Utopia – Die erste Sozialutopie – Lesetipp

Vor mehr als 500 Jahren schrieb Thomas Morus seinen Sozialroman “Utopia” und begründete damit das Genre der Sozialutopie. Utopia spielte laut Morus in der damaligen Zeit. Es war ein Reich im Meer, eine Insel, auf der die Utopia leben. Dort haben sie für die damalige Zeit sehr spannende gesellschaftliche Konzepte implementiert.

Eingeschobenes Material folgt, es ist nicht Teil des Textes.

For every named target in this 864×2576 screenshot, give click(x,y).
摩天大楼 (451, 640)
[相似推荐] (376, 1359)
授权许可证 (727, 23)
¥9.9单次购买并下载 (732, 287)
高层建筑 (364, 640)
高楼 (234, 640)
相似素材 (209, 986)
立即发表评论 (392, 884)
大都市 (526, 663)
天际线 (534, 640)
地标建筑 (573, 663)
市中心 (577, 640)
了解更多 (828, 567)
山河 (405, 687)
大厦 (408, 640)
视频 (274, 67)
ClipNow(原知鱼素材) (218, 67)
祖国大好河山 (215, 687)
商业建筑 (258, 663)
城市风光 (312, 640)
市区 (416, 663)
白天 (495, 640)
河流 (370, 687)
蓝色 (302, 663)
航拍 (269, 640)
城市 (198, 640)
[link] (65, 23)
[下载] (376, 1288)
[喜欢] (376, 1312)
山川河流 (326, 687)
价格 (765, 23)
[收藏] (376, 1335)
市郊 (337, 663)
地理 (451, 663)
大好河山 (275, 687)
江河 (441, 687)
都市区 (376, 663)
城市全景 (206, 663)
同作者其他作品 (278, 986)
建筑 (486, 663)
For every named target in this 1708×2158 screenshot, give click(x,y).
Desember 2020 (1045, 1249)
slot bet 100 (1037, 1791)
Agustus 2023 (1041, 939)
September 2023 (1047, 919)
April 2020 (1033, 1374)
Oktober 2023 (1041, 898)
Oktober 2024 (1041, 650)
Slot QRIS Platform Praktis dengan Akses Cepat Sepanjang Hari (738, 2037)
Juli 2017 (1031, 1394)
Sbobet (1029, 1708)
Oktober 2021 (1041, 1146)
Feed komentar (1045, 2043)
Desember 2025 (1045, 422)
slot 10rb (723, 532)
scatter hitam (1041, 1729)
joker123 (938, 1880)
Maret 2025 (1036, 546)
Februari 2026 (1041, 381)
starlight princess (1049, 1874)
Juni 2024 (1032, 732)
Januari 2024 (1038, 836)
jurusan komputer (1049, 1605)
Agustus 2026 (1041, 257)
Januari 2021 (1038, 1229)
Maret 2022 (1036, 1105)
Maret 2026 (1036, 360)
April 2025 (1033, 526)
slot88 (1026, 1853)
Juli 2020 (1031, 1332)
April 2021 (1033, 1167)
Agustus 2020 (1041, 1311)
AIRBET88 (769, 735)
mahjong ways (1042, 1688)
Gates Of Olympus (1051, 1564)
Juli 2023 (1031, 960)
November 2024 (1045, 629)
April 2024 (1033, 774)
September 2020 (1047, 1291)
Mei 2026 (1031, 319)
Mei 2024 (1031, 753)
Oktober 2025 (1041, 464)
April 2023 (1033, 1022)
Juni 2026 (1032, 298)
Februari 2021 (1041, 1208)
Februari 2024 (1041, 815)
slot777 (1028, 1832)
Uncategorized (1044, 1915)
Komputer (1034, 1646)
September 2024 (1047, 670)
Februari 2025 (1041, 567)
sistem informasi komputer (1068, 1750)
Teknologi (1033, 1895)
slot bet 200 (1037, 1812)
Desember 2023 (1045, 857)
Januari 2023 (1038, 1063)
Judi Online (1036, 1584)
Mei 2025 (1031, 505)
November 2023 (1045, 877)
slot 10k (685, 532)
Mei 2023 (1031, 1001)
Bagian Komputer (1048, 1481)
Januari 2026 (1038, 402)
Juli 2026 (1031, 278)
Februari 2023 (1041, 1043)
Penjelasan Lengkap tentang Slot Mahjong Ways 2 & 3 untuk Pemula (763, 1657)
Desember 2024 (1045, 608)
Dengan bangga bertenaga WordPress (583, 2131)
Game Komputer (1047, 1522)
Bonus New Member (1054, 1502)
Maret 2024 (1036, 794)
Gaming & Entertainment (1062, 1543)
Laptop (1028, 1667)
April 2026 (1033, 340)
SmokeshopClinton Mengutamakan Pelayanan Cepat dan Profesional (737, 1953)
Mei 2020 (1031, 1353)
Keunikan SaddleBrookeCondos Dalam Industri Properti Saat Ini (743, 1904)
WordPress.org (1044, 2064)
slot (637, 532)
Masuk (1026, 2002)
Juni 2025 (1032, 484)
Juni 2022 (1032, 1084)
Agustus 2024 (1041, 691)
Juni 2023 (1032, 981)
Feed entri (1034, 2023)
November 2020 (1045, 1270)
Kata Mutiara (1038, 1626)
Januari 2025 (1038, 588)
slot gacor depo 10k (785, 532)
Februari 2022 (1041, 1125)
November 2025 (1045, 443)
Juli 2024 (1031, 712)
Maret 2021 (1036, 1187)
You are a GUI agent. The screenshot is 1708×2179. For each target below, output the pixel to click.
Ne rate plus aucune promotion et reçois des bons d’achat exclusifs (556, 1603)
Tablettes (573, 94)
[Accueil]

Thomas Daniell – Temple, Fountain and Cave in Sezincote Park (hat nichts mit Utopa an sich zu tun, für die Vorstellung ist es trotzdem sehr gelungen)

Die Utopier

Sie etablierten beispielsweise sehr einfache Gesetzestexte, für die man keinen Anwalt braucht. Generell kennen die Utopier keine Anwälte. Aus ihrer Sicht ist es die Aufgabe eines Gesetzestextes, jedem Bewohner verständlich zu sein. Ein weiteres spannendes Konzept in Utopia ist die Form der Gleichberechtigung. Die Rolle der Frau im 16. Jhd. (Link, Link, Link) war jedenfalls eine andere, als sie in Utopia beschrieben wird. Frauen ziehen mit ihren Gatten in den Krieg und sie können eine Priesterstelle annehmen. Auch in anderen Bereichen wie Rechtsprechung, Kriegsdienst, Ressourcen-Management und Erziehung haben die Utopier, im Kontext des Erscheinungsjahr, eine sehr reife Gesellschaftsordnung etabliert. Die Frage die wir uns stellen sollten: Wie würde eine Gesellschaft aussehen, wenn wir sie “from the scratch” (von Grund auf neu) implementieren könnten?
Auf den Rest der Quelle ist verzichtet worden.